=== YOUR OBJECTIVE ===
In the adjournment speech on health care sustainability, what share of national greenhouse gas emissions is health care estimated to account for?

[READING PASSAGE]

Thursday, 4 August 2022


Adjournment

Health care sustainability


Health care sustainability

Dr READ (Brunswick) (17:24): (6472) My adjournment matter is for the Minister for Health, and the action I seek is for the minister to establish a sustainable health care unit within the Department of Health. Health care is a large and growing sector of the Victorian economy, and nationally it is estimated to account for around 7 per cent of our greenhouse gas emissions. Many hospital staff are dismayed at the volume of waste they throw out daily, and this has increased with COVID. They worry too about emissions and the many impacts of global warming on health. I recall seeing a nurse a few years ago throwing out unopened packs containing resuscitation bag and mask kits, worth about $40 each, simply because they had passed their use-by date. She complained that they would probably be fine for another 10 years. She is one of many health workers who want their work to protect and improve health and wellbeing but are increasingly worried that the health sector is part of the problem. Motivated staff are often also frustrated by a number of barriers, including a lack of enthusiasm at some levels of management and uncertainty around questions like what equipment can safely be re-used without risk of infection, and will the energy used in sterilising equipment undo any sustainability gains?

[/READING PASSAGE]
[INFORMATION PROVIDED]

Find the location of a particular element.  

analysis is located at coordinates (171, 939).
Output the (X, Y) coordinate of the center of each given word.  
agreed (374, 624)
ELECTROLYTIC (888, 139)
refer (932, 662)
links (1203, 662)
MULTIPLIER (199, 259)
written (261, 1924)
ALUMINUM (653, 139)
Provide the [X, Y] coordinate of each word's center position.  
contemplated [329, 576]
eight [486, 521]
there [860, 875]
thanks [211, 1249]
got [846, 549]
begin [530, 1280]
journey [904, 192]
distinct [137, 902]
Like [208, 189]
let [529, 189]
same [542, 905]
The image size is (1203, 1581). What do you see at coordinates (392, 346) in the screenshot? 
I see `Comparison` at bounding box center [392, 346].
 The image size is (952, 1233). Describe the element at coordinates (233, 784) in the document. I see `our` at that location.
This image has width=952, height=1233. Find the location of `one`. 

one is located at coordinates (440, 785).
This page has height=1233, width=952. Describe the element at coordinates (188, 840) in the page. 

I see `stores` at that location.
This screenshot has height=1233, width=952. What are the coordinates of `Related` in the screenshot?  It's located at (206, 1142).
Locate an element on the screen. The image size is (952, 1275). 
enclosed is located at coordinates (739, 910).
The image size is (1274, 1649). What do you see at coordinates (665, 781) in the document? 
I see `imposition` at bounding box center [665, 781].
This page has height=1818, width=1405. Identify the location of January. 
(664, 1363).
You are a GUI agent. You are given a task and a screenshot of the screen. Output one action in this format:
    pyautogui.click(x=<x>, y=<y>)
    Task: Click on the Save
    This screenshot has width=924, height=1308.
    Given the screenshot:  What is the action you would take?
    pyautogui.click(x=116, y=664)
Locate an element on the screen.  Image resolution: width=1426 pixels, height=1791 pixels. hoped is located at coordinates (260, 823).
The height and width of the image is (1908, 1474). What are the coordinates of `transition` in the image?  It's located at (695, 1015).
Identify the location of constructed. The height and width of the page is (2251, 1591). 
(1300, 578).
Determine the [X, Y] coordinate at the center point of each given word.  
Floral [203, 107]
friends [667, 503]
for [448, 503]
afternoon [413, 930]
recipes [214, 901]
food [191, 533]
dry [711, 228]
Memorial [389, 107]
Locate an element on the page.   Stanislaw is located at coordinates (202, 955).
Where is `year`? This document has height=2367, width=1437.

[/INFORMATION PROVIDED]

=== SOLUTION FOR THIS PROBLEM ===
Around 7 per cent